I’m hoping you, my readers, will help balance the cosmic scales by donning your own bragas rojas on December 31st. Don’t worry, you’re not expected to reveal the jolly undies to anybody. Unless you happen to live in the tiny town of La Font de la Figuera near Valencia, where it’s customary to strip down to your scarlets and run through streets lined with cheering neighbors. I was considering introducing this custom here in San Anselmo, California, but Rich — who is usually game for any lark — pointed out that spending New Year’s Eve in jail for indecent exposure would hardly start the year off on the right foot.
Another Spanish custom I love is las doce uvas de la buena suerte, the twelve grapes of good luck. As the clock strikes midnight, you pop a grape into your mouth at each chime of the clock. Insider tip: grapes are remarkably hard to swallow that fast, so peel them, buy very small ones, or get the canned variety soaked in juice. And whatever you do, swallow all twelve. “I was in England one year,” a Spanish friend told me. “And dropped one of the grapes in a public square. It rolled away and I raced after it, grabbed it, and ate it, to the horror of my friends. But hey, who cares about hygiene when your luck is at stake?” I was aghast when I first heard this story, but after 2020, I see her point.
As soon as I finish my grapes, I’ll be tossing a bucket of water out the front door. This satisfying custom, which originated in Mexico, Cuba, or Puerto Rico (depending on whose account you believe), evicts any negative energy that might be lingering about the house. Ideally you carry the bucket from room to room to collect all the bad juju, then you pitch the water out a window or the front door. For extra good luck avoid dumping it on any passing pets or pedestrians.
Lately I’ve been on the lookout for other good-luck rituals. But like running down San Anselmo Avenue in my underwear, few seem really practical. For instance, there’s “first footer,” popular in Great Britain and elsewhere, which claims it’s auspicious to have a dark-haired male as your first visitor in the new year. Now that I’m sheltering in place, who am I going to get — the UPS guy? The Danes banish evil spirits by smashing old plates against the front doors of friends and relatives; the bigger your pile of crockery shards, the more fortune will smile on you. But somehow I don’t feel my neighbors would take this in the warm-hearted, fun-loving spirit intended. Nor would they (or the hyper-vigilant fire department two blocks away) appreciate me torching effigies of my enemies in the back yard, as is common in Ecuador and Panama. A friend of mine came up with a good alternative: he bought a piñata of a politician who will soon be leaving office, cut off its head, beat it with a stick, and drove his car over it. Twice. Will that bring him luck? Who knows? But he said it felt terrific at the time.

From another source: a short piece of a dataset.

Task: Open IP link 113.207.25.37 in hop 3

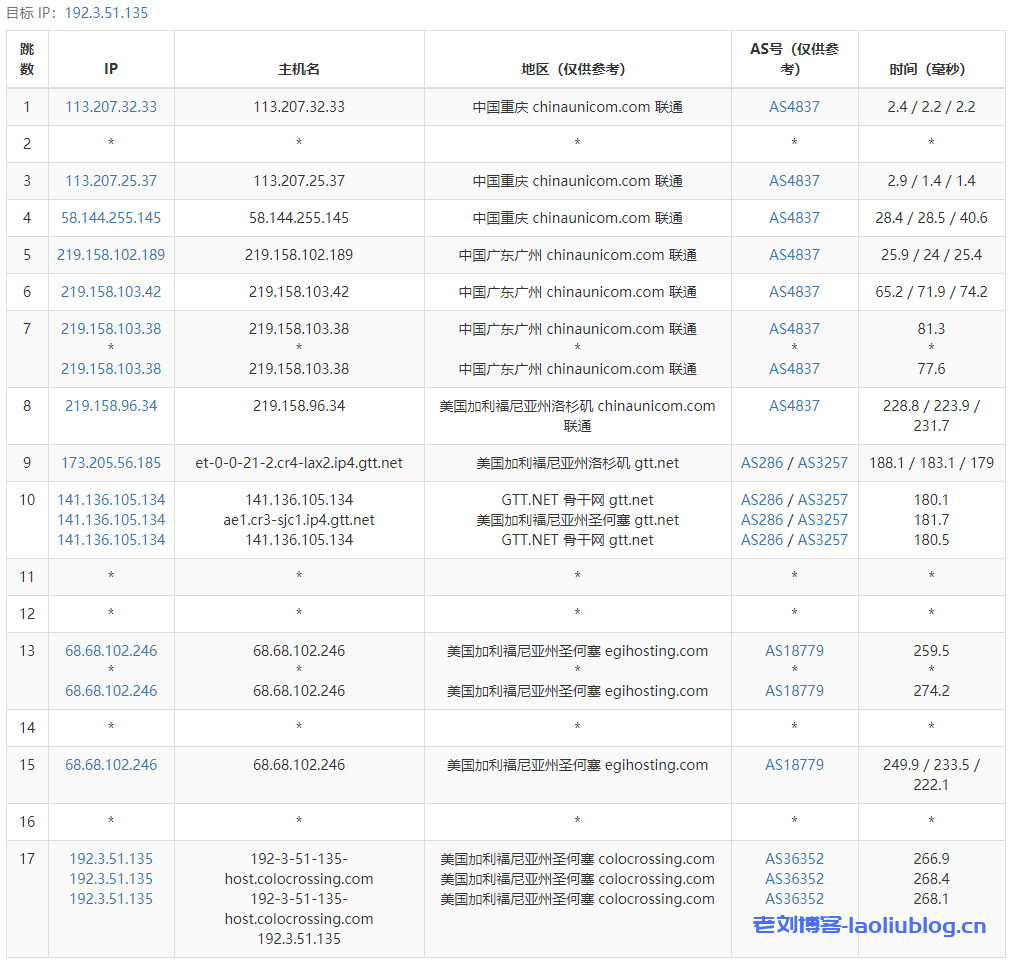Action: click(111, 181)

Every country and culture has its own traditions, and while we can scoff at them as superstition and tomfoolery, I believe it’s fun (and wise) to do our bit to entice Lady Luck back into our lives. We’ve certainly missed her this past year.
What will 2021 look like? Speculation ranges from more of the same (which will certainly be true for a while) or a return to life as we once knew it (a lovely fantasy). The truth is, the world has changed too much to bounce back to the old normal, and so have we. And that’s not all bad; some parts of 2020 are worth carrying forward. (Yes, they are!) For instance, many of us have found inner strength, resilience, and creativity we never knew we had. Just look at all the people who have learned how to bake sourdough bread (yes, I’m thinking of you, Phil), play the ukulele (I know at least three), or master the intricacies of Zoom (too many of you to count).
Rich is taking an online course called The Science of Happiness offered by the Greater Good Science Center at the University of California, Berkeley; it’s free if you don’t want a diploma. You’ll be hearing a lot more about it when he finishes the course, but asked what he’s learned so far he said, “Happiness isn’t about you; it’s much larger than that. It’s about social connections, kindness, and community. You can’t pursue happiness, but when you pursue opportunities to serve others, happiness is often a by-product.” As one recent study discovered, “Helping others can help you feel better during the pandemic.”
This video gives an idea what the happiness course is about.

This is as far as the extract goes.